I've been away from this project for a while as I had trouble getting my hands on parts and I've had to put "woodworking" on the back burner for a while. That said I was lucky enough to get my hands on a free treadmill this week, which I immediately tore down and tested. I was able to get my hands on a 2.5 hp dc with mc-60 controller. Everything works good in my tests. I'm looking at putting a taper lock v pulley on it and utilizing the variable speed pulley on the spindle side to allow for a high and low range.

Any thoughts or concerns feel free to let me know. I'll post during or after the process.


----------



## BobBlarney (Apr 17, 2015)

MMuntz said:


> *Speed Control for the Harbor Freight (34706) Wood Lathe*
> 
> 
> 
> ...


I'm late to the party, but you can add a DPDT switch between the controller board and the motor so that the lathe can run in reverse - just be sure to use a chuck that has a setscrew to keep it on the spindle. Put the switch somewhere away from the regular on/off switch so that it takes a deliberate action to flip it.

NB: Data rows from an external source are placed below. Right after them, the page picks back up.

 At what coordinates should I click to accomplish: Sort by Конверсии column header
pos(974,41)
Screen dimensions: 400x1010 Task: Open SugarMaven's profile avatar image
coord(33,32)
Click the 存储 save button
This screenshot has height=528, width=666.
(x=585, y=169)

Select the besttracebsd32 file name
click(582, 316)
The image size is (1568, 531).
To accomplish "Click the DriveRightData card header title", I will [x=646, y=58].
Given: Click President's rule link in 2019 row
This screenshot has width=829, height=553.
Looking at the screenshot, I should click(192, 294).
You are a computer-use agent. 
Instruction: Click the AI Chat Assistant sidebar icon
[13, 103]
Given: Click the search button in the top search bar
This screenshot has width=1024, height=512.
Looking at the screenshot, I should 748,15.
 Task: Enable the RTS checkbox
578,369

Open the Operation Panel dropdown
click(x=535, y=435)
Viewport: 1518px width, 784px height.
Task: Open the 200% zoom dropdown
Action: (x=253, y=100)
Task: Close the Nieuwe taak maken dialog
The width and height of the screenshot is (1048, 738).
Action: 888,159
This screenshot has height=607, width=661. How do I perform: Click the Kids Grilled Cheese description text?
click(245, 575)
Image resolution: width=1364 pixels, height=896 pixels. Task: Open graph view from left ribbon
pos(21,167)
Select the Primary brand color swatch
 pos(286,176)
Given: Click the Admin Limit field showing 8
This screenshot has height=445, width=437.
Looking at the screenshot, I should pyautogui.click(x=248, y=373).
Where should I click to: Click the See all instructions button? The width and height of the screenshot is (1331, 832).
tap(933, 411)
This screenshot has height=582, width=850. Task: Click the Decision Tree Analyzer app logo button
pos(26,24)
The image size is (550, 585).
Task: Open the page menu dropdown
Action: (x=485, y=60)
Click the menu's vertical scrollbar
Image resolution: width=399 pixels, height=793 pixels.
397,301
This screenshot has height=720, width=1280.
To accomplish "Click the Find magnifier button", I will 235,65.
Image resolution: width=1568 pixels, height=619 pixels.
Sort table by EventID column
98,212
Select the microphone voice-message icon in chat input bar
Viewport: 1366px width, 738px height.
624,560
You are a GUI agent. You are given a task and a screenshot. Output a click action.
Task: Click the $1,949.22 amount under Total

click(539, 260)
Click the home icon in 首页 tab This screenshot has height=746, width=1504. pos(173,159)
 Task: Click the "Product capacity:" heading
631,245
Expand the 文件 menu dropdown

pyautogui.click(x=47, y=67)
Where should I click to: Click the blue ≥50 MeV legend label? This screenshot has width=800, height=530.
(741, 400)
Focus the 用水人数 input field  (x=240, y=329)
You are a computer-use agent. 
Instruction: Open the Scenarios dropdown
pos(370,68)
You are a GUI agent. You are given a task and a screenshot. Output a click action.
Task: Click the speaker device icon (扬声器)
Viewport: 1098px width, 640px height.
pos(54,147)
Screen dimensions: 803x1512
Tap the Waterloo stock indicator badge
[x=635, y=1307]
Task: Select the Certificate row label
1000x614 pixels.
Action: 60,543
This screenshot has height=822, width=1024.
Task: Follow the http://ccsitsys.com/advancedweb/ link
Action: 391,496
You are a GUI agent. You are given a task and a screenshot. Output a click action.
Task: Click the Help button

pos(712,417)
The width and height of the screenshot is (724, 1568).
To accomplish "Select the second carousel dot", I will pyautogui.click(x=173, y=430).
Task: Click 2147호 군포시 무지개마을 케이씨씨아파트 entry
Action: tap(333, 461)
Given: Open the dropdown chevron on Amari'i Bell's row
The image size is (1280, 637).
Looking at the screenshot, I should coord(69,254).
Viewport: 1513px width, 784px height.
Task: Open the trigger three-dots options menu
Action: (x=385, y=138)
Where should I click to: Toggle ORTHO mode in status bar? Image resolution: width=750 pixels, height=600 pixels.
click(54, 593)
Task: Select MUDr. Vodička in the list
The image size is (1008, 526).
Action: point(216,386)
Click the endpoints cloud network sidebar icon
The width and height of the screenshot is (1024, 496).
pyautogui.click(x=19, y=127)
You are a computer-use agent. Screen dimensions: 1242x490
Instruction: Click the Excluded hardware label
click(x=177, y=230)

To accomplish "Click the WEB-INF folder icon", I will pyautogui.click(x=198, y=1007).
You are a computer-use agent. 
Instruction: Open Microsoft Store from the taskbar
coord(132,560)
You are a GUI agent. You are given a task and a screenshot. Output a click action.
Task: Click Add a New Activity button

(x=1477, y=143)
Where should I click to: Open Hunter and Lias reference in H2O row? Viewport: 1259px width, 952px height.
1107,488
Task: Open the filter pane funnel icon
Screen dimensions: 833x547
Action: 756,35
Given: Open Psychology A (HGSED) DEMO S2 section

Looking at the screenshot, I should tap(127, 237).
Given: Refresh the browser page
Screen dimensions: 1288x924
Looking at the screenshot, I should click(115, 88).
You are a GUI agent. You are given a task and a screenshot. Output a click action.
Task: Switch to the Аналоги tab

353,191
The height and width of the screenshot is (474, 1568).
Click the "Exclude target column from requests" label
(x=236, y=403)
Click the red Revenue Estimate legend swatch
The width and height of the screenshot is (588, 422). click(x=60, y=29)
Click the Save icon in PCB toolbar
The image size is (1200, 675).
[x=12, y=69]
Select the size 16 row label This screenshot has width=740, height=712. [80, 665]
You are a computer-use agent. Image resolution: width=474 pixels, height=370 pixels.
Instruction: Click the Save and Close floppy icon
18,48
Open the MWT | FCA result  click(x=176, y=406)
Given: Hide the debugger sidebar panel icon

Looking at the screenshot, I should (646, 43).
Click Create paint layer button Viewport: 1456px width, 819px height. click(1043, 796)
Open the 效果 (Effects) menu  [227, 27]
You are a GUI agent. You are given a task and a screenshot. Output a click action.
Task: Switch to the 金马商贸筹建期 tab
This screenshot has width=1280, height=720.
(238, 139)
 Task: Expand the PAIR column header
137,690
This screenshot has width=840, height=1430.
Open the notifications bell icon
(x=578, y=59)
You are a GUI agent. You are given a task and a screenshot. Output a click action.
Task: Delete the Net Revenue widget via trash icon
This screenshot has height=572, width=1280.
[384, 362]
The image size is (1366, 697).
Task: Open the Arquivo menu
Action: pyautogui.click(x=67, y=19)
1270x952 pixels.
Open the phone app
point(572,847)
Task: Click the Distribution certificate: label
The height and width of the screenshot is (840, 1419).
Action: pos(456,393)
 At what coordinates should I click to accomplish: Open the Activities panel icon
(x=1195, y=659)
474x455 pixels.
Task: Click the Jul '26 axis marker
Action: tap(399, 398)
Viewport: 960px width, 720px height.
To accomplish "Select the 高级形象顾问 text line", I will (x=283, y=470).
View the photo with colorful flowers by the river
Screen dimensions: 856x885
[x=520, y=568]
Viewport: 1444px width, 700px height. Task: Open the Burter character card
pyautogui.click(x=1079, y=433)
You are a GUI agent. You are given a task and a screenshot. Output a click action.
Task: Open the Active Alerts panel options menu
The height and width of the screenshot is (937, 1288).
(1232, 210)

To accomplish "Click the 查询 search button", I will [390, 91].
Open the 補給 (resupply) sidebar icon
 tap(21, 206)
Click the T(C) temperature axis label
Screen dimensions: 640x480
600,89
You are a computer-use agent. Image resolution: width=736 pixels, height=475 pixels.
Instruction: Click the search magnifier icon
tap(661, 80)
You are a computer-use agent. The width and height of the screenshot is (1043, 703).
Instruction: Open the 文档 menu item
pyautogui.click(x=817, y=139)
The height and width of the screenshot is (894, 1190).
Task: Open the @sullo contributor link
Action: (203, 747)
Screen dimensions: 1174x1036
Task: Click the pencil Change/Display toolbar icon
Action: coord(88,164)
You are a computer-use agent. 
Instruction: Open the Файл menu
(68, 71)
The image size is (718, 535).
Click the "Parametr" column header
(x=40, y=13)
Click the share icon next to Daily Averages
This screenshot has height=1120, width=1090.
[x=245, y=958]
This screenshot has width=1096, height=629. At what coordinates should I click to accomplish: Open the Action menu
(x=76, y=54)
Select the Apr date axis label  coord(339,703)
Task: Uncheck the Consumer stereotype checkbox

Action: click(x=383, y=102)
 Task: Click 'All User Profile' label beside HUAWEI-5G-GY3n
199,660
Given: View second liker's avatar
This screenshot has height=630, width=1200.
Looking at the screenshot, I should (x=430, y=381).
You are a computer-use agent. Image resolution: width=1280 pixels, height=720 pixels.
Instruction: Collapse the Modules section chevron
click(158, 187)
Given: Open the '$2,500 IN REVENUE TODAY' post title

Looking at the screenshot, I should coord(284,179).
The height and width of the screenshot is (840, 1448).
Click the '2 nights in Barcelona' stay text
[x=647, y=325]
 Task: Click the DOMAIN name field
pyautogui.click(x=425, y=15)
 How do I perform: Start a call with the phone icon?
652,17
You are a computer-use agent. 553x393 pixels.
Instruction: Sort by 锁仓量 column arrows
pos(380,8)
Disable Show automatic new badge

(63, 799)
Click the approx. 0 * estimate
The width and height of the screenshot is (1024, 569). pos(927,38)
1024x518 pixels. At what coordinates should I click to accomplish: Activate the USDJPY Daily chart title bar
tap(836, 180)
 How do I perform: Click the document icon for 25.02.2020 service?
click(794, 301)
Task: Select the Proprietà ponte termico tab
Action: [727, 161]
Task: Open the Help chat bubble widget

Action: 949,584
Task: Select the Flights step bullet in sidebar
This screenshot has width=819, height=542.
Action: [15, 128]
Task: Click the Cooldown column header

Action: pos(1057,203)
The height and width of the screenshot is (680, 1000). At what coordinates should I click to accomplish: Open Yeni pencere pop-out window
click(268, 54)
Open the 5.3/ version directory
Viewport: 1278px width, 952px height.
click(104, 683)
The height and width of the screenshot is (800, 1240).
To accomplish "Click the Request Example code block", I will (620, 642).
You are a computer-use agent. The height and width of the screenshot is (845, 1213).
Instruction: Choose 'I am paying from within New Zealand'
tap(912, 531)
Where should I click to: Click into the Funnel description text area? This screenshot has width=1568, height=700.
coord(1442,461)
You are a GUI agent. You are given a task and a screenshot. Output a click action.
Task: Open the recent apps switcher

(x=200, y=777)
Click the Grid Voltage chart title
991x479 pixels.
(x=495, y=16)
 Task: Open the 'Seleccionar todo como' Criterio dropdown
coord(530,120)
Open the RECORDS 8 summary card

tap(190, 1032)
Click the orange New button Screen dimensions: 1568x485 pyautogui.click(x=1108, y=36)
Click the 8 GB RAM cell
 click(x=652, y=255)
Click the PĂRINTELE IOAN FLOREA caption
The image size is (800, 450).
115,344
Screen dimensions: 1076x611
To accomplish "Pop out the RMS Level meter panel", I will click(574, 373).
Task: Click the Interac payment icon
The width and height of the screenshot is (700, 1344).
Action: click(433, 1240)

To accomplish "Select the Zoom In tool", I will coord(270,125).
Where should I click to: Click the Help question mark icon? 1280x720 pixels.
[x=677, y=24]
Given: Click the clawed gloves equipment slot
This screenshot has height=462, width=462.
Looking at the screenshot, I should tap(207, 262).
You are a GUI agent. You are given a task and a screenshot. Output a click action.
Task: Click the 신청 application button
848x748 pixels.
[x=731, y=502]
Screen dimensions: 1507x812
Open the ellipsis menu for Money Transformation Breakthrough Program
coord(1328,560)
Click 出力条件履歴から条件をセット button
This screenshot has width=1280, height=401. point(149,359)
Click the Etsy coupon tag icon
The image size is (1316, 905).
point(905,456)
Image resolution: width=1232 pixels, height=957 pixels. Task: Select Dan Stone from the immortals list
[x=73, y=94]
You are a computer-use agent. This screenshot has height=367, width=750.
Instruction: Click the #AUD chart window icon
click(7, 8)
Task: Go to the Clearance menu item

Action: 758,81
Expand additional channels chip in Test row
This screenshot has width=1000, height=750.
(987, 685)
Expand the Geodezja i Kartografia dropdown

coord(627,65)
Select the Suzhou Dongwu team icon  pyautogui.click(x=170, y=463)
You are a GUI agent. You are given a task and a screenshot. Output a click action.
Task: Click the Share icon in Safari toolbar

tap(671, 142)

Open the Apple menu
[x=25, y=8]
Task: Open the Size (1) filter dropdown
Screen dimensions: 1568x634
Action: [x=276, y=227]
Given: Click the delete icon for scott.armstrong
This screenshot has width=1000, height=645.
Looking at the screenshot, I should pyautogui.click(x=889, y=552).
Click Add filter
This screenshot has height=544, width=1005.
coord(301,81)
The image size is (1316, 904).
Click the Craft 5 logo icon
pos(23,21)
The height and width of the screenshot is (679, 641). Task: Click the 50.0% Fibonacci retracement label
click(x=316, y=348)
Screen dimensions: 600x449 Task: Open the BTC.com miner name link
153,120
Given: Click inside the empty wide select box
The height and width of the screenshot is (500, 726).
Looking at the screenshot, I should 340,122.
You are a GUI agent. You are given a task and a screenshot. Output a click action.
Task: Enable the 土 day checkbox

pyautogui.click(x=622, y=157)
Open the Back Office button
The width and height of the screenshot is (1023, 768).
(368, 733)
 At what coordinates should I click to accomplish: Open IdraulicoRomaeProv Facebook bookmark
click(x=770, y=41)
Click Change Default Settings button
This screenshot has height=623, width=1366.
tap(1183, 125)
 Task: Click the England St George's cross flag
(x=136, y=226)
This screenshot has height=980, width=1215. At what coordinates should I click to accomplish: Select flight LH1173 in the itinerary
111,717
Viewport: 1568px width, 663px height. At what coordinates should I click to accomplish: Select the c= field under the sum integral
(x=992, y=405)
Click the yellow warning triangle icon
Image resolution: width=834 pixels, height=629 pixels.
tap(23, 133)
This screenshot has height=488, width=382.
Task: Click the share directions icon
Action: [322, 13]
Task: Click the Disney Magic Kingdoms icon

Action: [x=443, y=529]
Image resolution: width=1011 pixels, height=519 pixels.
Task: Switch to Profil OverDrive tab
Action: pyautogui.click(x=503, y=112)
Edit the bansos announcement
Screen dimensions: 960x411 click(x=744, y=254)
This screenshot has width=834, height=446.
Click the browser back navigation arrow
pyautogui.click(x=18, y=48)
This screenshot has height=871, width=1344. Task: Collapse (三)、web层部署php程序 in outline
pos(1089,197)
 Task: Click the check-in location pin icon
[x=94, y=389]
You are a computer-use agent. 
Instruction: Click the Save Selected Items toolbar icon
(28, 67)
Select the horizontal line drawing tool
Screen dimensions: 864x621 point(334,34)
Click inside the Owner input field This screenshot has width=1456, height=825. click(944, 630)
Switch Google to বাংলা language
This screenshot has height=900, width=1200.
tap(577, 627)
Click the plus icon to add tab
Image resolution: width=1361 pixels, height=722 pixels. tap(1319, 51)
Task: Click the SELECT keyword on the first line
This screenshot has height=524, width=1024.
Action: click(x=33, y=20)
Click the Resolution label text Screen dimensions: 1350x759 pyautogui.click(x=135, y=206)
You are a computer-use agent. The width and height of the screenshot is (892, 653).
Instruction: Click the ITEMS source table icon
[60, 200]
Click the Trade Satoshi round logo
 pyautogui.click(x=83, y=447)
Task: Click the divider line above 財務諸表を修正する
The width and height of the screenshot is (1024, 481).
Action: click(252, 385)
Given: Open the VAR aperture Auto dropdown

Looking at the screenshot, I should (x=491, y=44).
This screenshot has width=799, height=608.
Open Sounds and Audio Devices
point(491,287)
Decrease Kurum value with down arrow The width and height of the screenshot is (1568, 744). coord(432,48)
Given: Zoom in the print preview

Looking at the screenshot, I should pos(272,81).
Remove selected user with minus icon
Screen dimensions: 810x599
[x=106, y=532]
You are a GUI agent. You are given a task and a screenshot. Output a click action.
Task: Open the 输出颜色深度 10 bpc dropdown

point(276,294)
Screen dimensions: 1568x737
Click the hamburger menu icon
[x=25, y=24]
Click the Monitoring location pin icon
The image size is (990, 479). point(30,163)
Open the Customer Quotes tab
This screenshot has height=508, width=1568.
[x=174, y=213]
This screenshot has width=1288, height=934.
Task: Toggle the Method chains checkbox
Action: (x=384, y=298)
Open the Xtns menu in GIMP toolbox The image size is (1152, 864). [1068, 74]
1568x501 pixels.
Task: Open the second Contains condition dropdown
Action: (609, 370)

Also, I used the treadmill's flywheel pulley. Both it and my Delta midi-lathe use the polyj-vee belts, it's just that the lathe pulley has 3-4 grooves and the flywheel pulley has 7-8 grooves. I ordered a belt to fit from beltsforanything.com

Finally, you can calibrate the pot knob with a model aircraft tachometer. Paint a white dot on the spindle or chuck, darken the room, and illuminate the dot with a flashlight or tungsten bulb (NO fluorescent lights). Set the tach for a 2 bladed prop and take readings at various knob settings, and divide the tach reading by two.


----------